- [TASK TO COMPLETE] Provide an exact copy of the data, excluding the images.

[Stored items]

--- --- ---

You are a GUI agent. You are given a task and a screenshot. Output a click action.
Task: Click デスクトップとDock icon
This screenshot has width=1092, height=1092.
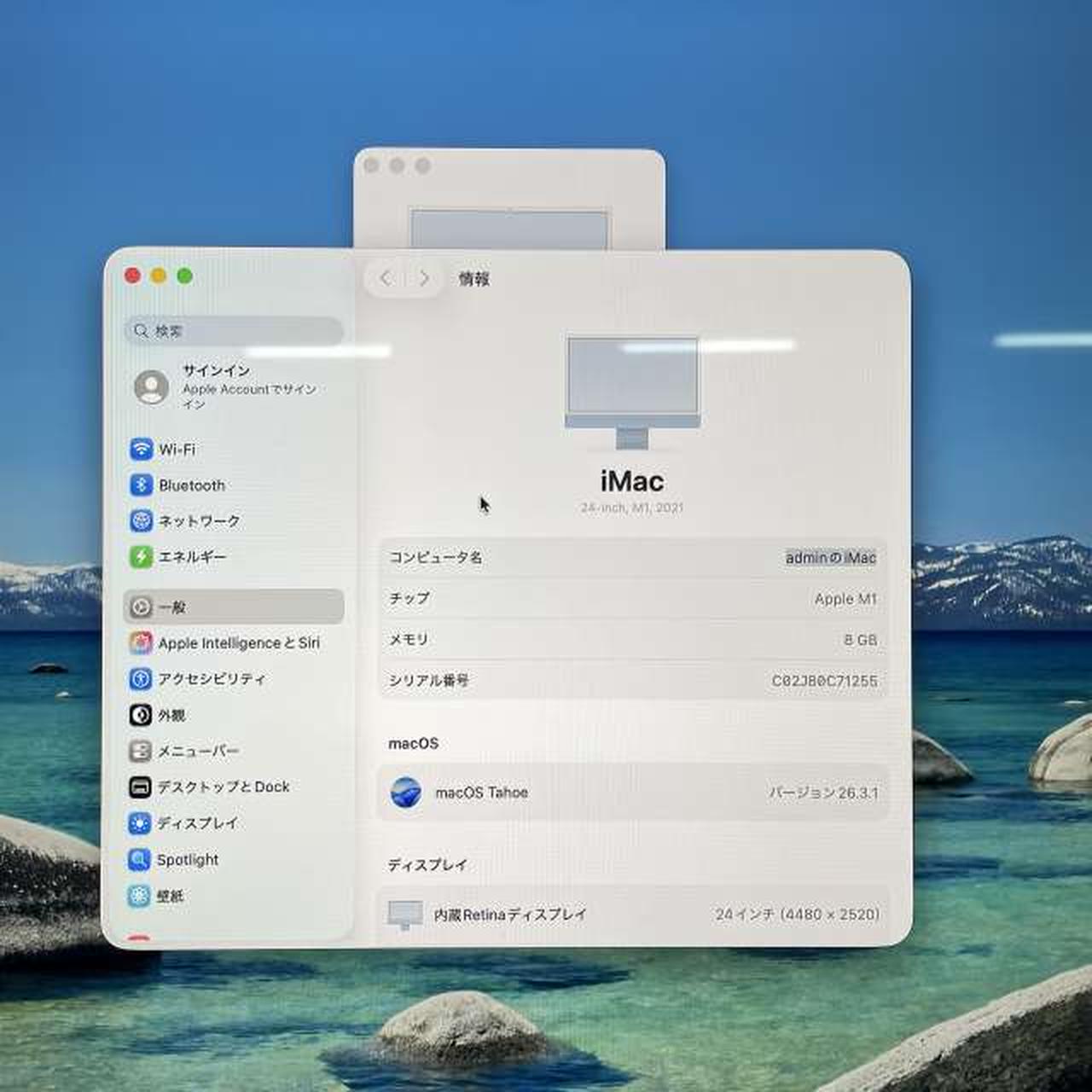(141, 787)
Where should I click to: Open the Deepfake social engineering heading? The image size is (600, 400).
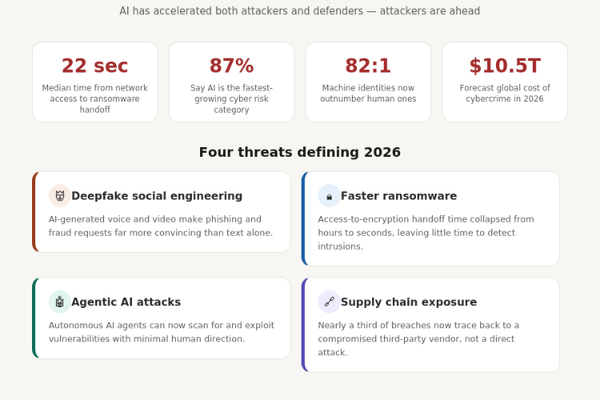tap(157, 196)
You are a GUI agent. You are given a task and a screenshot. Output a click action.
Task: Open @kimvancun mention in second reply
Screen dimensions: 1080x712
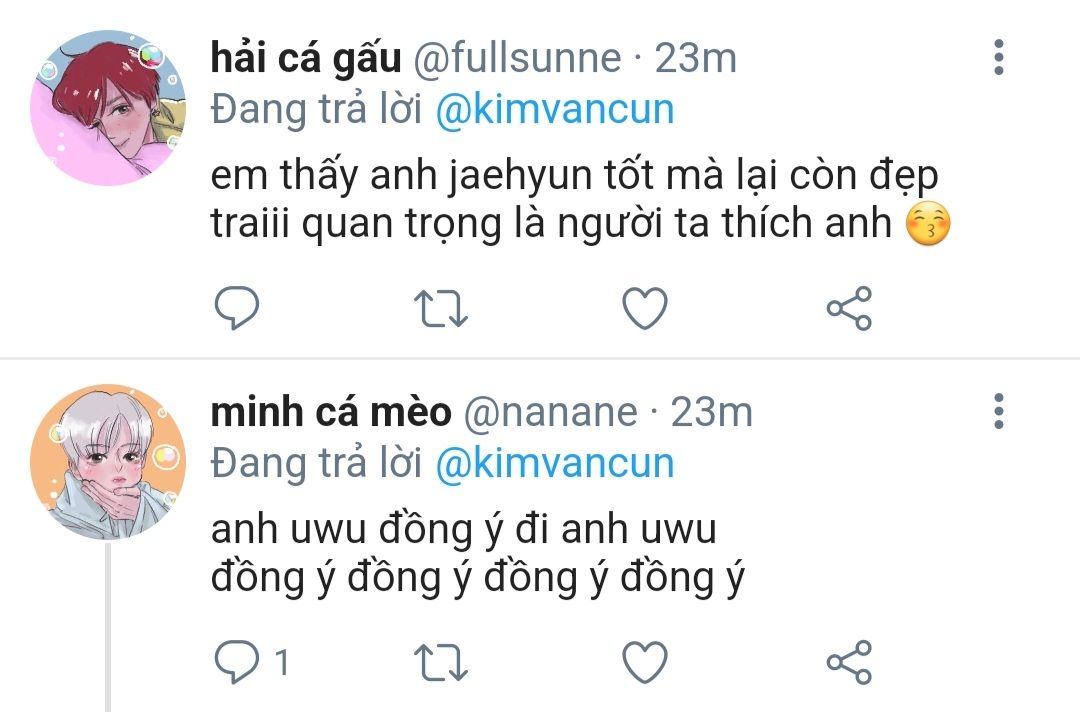(x=555, y=463)
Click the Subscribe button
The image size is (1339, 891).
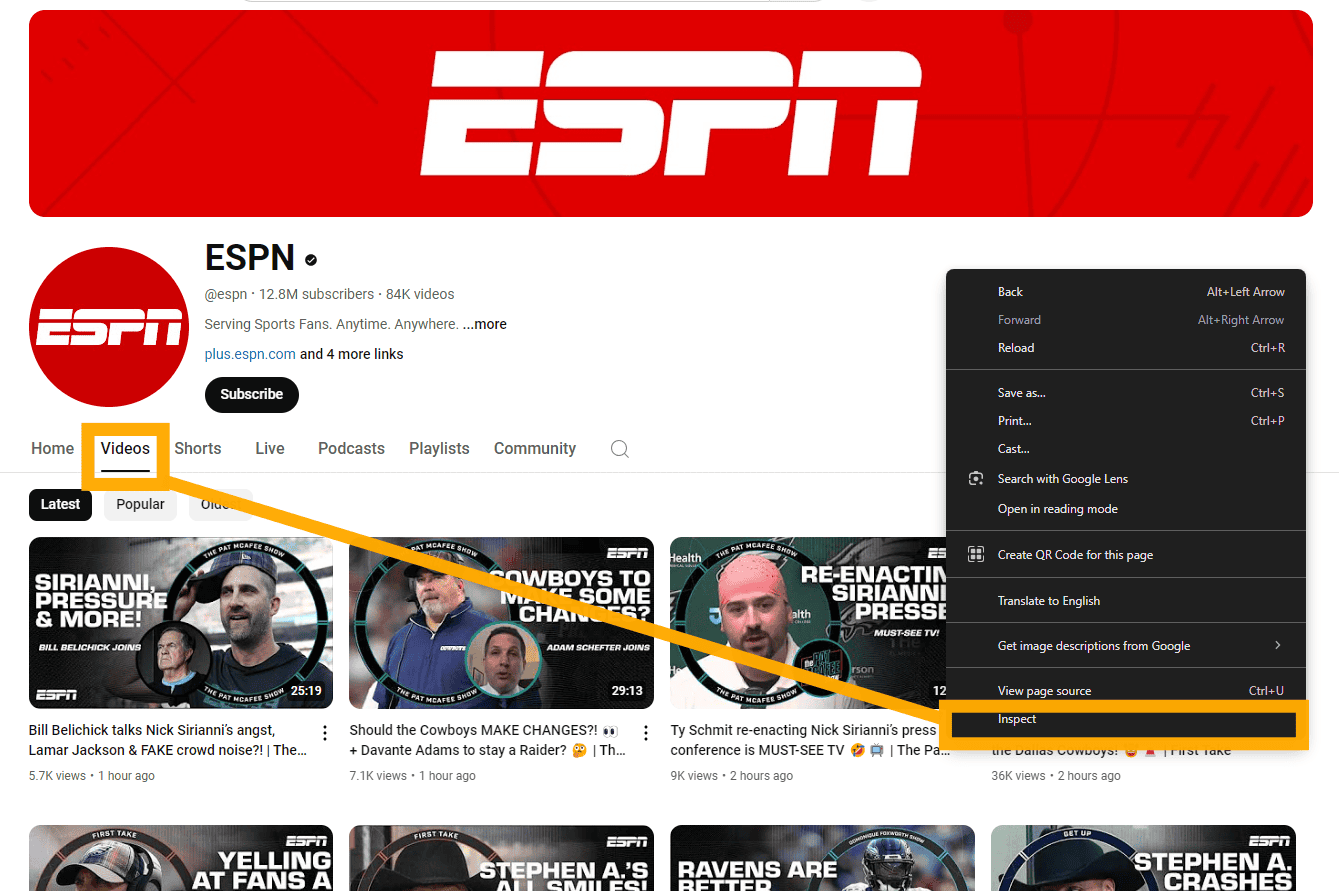click(x=252, y=394)
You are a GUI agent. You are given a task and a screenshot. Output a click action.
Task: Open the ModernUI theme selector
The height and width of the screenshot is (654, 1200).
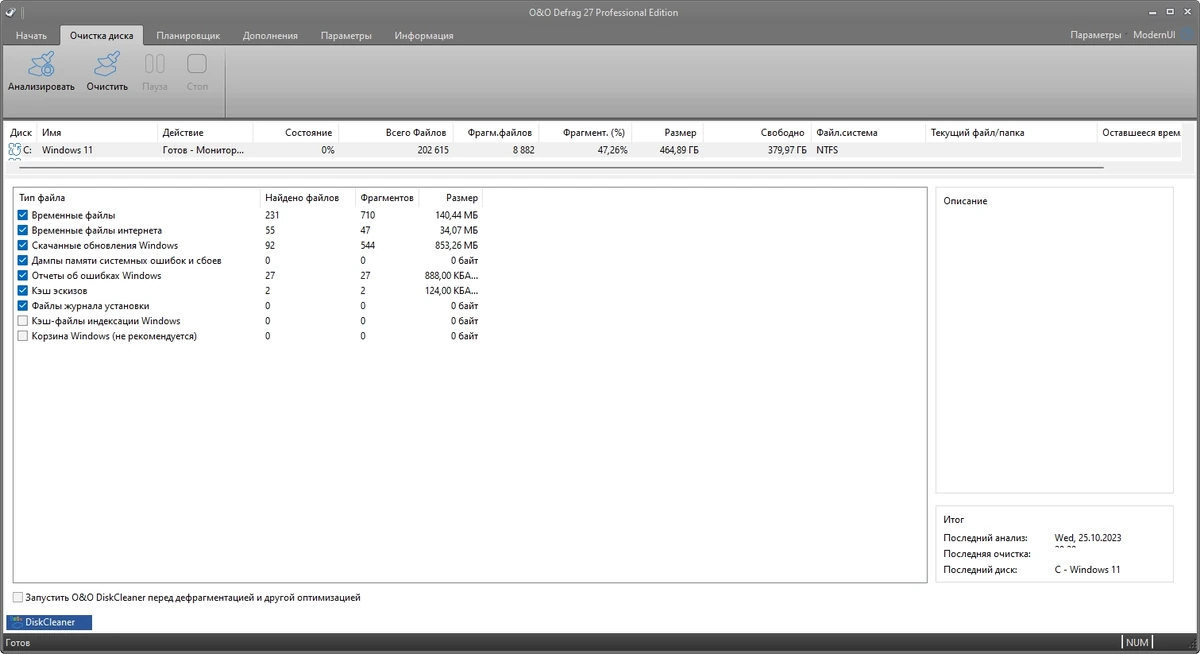point(1154,35)
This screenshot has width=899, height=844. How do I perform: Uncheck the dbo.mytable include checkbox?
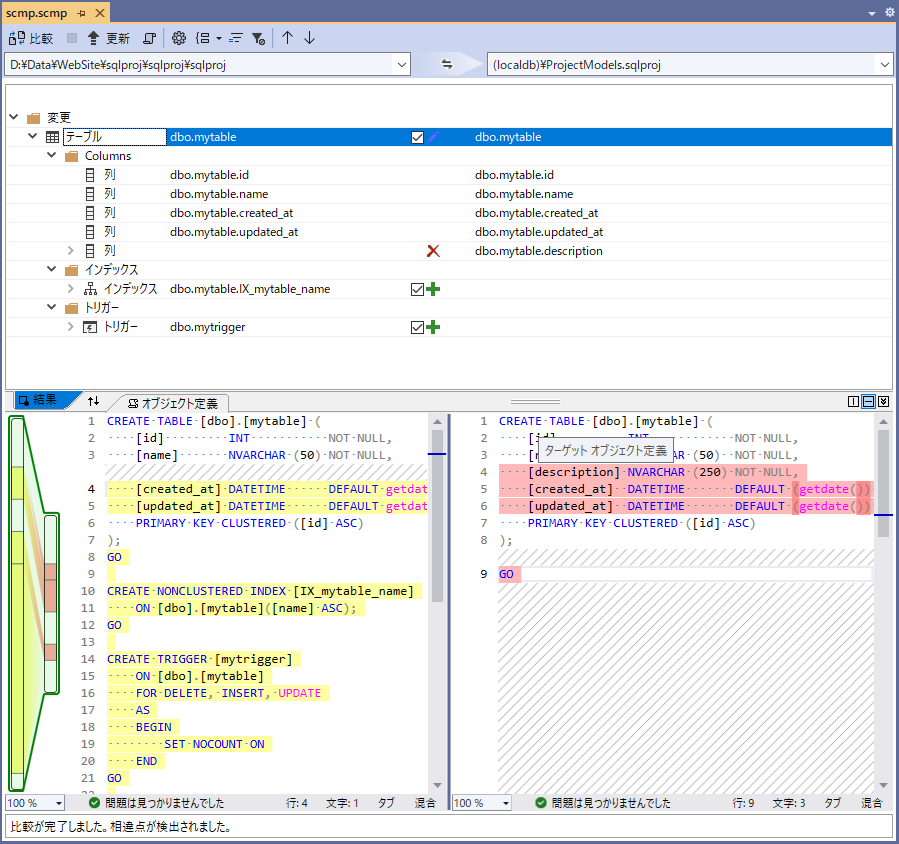click(x=417, y=137)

--- --- ---

- [THE ANSWER]
You are a GUI agent. You are given a task and a screenshot. Output a click action.
Task: Click デスクトップとDock icon
This screenshot has width=1092, height=1092.
(141, 787)
Where should I click to: Open the Deepfake social engineering heading? The image size is (600, 400).
tap(157, 196)
You are a GUI agent. You are given a task and a screenshot. Output a click action.
Task: Open @kimvancun mention in second reply
Screen dimensions: 1080x712
(x=555, y=463)
Click the Subscribe button
The image size is (1339, 891).
click(x=252, y=394)
You are a GUI agent. You are given a task and a screenshot. Output a click action.
Task: Open the ModernUI theme selector
The height and width of the screenshot is (654, 1200).
point(1154,35)
This screenshot has width=899, height=844. How do I perform: Uncheck the dbo.mytable include checkbox?
click(x=417, y=137)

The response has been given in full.